2014年を揺るがしたインジェクション攻撃の手口と対策：セキュリティ強化塾（4/4 ページ）

その他の注意すべき脆弱性

　インジェクション攻撃の他、最近特に注意が必要な脆弱性に、ディレクトリトラバーサル（ファイル名指定の実装に問題があるケース）、アクセス制御や認可制御の欠落（認証機能の欠落、あるいは認証はしていてもユーザーごとのアクセス認可制御を施していないケース）、クロスサイトスクリプティング（Webページへの不正なスクリプトの埋め込み、図3）などがある。

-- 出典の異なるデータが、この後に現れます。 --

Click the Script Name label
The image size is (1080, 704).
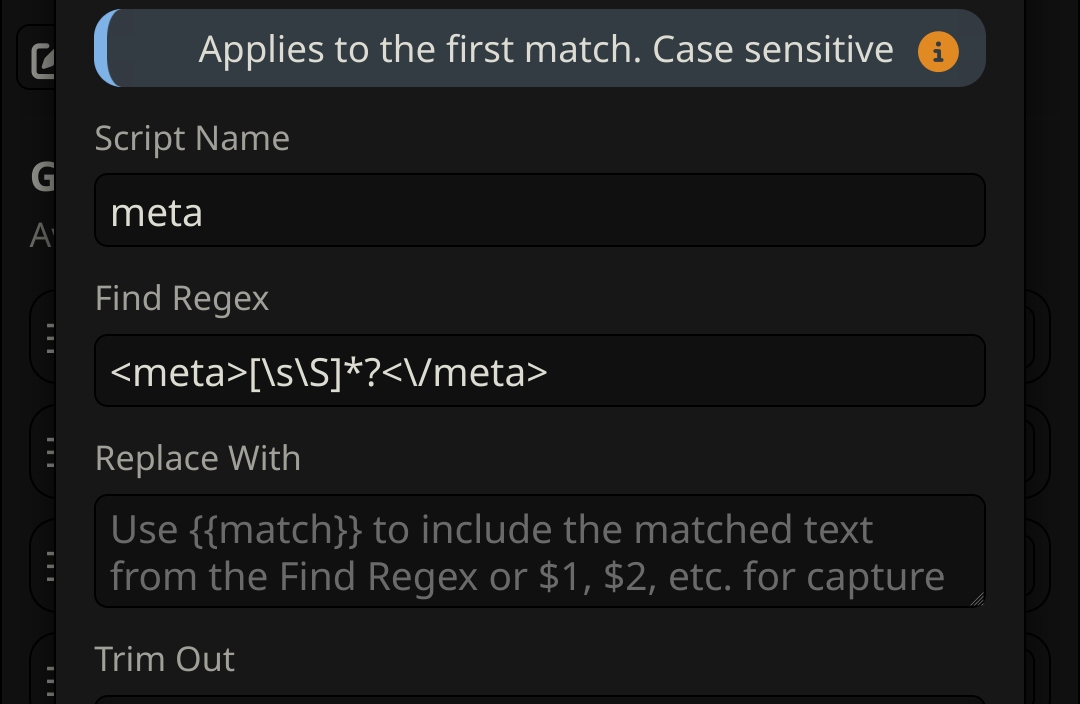[192, 138]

特にクロスサイトスクリプティングはIPAへの報告例が抜きん出て多く、警戒が必要だ。

図3 クロスサイトスクリプティングの手口の例（出典：IPA）

　これらの脆弱性の説明と対策についてもIPA「安全なウェブサイトの作り方」が参考になるので、ぜひ一読をお薦めする。

脆弱性が解消できない場合の回避策

　Webアプリケーションの脆弱性は、基本的に改修してなくすのが王道であり、利用するシェルやフレームワークなどは脆弱性対策パッチが公表され次第に適用し、最新版があればできるだけ早く移行を図ることが大事だ。

　しかし、現実的にはアプリケーション開発を委託した時点で後々の脆弱性対策のための改修を見込んだ契約が交わされることはあまりなく、改修が必要になったときには既に委託した業者が存在していなかったり、当時のドキュメントが保管されていなかったりと、トラブルが生じることがままある。

　脆弱性が公表されたツールを利用しているか否かについても自社内では分からないことも多い。また、開発当時の自社内技術者が改修のときにも現役でいるとは限らない。そのため改修やツールのバージョンアップが技術的にできない場合がある。

　そんな羽目に陥らないよう、そもそもWebアプリケーション開発時に、運用、保守に関する契約を交わしておくか、スポットでも保守、改修を引き受けてもらえる取り決めをしておくことが望ましい。これが、いずれ必ずといっていいほど発生する脆弱性への対策の大事なポイントの1つだ。

　しかし、委託業者としても改修が難しい場合もあるだろうし、発注会社にしても改修コストがあまり高額になるようでは困る。そこで、脆弱性の回避策として、WAFの利用を検討するのも一策だ。

　WAFは、Webアプリケーションの前段で通信内容（HTTPリクエストやレスポンス）をチェックし、不正な部分の有無を判定する機能をもったゲートウェイ設置のセキュリティ製品だ。専用製品もあれば、UTMなど他のセキュリティ製品に備えられる場合もある。

　図4に見るように、通信が正当（陰性）であれば通過させ、不正（陽性）であればブロックする。このようなツールを導入すれば、各種のインジェクション攻撃を水際で防御できる。

図4 陰性判定と陽性判定（出典：IPA）

　脆弱性の有無は自社内で気付くことが難しいが、第三者による脆弱性テストサービスやコンサルティングなども提供されるので、脆弱性の有無を診断しながら必要な対策を講じることをお薦めする。

　また、各種攻撃への対策がとれているか否かを自社内でも診断できるように、IPAでは「ウェブ健康診断仕様」という冊子（「安全なウェブサイトの作り方」別冊）を用意する。これで基本的な対策ができているかどうかを簡易的に診断できるので、試してみるとよいだろう。